Magpie's head came up.

"He was adopted." Iris sighed. Her eyes drifted out the window.

"I wasn't doing well, health-wise, back then. I couldn't conceive. Your grandparents on both sides were putting pressure on us. We went to a children's home. That's where we met Kieran."

"He was stubborn from the start. He looked at people like they were going to hurt him. But something about him, I don't know, the moment I saw him, he felt like mine."

She turned back to Magpie. She looked at her with a long, careful gaze.

"Kieran carries a lot in his head. He doesn't say much. But what he's done for you, all these years, your father and I have watched every bit of it."

"He knew from the start that you weren't really his sister. And he still chose to be a good brother. For all these years."

Iris didn't spell it out, but what she was saying could not have been clearer.

When they had taken Kieran in, somewhere in their thinking, there had been the faint idea that he might grow up to be the person who could watch over their daughter, the person who knew her deeply and could love her for a lifetime.

Magpie sat frozen, image after image flashing through her head.

As a kid, when she'd been bullied, Kieran had been the one who'd charged in to fight, come home with a bloody nose, and refused to back down.

When she'd taken up violin, he'd sat through every rehearsal, falling asleep drooling in his chair, refusing to leave first.

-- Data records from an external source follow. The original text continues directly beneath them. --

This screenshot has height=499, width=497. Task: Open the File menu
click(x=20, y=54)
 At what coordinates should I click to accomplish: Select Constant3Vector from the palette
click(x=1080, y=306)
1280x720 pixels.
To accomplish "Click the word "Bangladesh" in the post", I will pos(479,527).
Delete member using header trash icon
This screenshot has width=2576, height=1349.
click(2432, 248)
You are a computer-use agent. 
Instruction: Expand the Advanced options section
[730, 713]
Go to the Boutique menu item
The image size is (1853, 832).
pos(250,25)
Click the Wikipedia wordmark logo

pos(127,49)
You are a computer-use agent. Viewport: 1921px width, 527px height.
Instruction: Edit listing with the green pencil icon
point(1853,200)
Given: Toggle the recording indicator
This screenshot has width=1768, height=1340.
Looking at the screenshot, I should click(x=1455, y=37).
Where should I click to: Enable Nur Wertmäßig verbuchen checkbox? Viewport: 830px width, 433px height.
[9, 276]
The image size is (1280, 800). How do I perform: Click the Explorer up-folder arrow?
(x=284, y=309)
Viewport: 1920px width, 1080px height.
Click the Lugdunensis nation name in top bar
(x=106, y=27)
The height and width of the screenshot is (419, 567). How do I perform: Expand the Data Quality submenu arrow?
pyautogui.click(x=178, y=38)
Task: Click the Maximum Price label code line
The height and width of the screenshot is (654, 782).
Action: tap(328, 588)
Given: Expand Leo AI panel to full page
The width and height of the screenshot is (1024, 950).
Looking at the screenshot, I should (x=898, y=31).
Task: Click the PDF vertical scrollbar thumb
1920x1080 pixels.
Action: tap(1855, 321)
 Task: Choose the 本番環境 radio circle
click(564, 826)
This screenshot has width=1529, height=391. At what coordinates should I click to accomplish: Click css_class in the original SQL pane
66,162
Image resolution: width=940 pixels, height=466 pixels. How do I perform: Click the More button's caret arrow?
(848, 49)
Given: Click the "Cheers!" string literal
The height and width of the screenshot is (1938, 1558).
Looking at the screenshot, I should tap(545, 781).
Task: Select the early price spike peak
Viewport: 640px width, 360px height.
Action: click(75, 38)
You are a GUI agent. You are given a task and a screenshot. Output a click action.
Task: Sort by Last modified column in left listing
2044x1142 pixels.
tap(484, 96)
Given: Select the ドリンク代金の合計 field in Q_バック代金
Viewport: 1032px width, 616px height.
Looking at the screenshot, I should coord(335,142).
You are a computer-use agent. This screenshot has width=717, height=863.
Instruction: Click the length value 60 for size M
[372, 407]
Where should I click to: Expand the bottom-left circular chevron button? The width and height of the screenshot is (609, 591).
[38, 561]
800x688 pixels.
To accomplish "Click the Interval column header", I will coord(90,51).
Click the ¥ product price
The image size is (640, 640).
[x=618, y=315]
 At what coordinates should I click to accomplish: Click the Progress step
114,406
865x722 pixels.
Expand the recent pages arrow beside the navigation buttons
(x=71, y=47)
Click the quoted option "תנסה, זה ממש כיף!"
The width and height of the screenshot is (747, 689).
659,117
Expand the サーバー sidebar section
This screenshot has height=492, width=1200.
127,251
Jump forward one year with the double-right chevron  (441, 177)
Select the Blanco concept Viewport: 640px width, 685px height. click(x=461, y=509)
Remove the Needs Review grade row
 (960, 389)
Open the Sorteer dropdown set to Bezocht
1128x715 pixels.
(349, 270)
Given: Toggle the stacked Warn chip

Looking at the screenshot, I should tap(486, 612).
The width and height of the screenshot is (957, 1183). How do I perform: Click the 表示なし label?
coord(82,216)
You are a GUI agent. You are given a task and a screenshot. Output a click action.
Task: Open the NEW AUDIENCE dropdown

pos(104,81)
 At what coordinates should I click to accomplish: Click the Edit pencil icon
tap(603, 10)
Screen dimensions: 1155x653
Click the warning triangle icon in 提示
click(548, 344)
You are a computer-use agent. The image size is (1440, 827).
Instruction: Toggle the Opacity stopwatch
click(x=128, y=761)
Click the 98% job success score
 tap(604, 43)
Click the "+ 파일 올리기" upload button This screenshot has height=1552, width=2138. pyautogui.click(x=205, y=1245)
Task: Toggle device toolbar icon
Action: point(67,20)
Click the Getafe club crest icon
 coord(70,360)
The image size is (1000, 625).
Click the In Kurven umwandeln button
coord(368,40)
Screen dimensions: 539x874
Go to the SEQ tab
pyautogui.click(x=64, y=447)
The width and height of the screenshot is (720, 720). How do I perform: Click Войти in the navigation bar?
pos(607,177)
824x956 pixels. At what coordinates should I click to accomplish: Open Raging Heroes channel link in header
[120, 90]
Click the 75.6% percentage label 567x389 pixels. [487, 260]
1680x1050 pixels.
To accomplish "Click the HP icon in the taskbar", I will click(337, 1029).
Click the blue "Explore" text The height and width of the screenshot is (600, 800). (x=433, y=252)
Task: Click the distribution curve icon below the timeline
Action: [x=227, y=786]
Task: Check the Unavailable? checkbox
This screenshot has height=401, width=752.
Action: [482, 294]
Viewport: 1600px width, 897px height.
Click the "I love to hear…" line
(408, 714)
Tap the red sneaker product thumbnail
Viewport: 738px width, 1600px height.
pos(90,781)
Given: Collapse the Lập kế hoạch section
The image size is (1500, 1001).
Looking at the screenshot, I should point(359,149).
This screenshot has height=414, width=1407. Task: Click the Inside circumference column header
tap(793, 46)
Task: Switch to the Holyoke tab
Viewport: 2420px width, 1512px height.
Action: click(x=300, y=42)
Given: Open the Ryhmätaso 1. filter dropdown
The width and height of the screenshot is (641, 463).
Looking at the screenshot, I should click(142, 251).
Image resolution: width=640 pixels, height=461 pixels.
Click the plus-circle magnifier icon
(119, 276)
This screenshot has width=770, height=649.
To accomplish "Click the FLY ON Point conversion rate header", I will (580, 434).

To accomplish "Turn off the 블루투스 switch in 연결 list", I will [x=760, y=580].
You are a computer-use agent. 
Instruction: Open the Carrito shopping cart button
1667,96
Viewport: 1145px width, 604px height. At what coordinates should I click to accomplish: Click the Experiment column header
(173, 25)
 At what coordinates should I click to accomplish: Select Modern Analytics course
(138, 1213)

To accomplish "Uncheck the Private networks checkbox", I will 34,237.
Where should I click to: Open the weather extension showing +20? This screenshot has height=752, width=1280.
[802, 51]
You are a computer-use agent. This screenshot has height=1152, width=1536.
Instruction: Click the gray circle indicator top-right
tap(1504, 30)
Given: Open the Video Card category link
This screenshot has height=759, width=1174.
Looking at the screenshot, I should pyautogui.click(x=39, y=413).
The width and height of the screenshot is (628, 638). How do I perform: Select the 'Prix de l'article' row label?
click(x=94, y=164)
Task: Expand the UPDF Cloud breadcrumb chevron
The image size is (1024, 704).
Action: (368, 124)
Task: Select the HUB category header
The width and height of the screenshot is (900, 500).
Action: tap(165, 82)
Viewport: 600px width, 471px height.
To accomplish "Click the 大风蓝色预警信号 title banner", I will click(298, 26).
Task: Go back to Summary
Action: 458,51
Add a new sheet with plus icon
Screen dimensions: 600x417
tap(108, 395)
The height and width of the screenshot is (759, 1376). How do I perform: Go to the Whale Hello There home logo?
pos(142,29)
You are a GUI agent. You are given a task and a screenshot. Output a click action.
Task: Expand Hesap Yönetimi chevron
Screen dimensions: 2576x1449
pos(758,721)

When she'd told the family she was marrying Damon, he'd had the loudest fight with her, slammed out of the house, then showed up on her wedding day with red eyes and physically carried her out of her childhood home, whispering, "If he hurts you, come home. I'll take care of you."

All of the things she'd taken for granted, the quiet shields, had a reason behind them.

Those long, complicated looks she'd caught from him sometimes, they hadn't been a brother's.

She'd thought he was an exceptionally devoted brother.

Her chest felt too full. Her throat ached.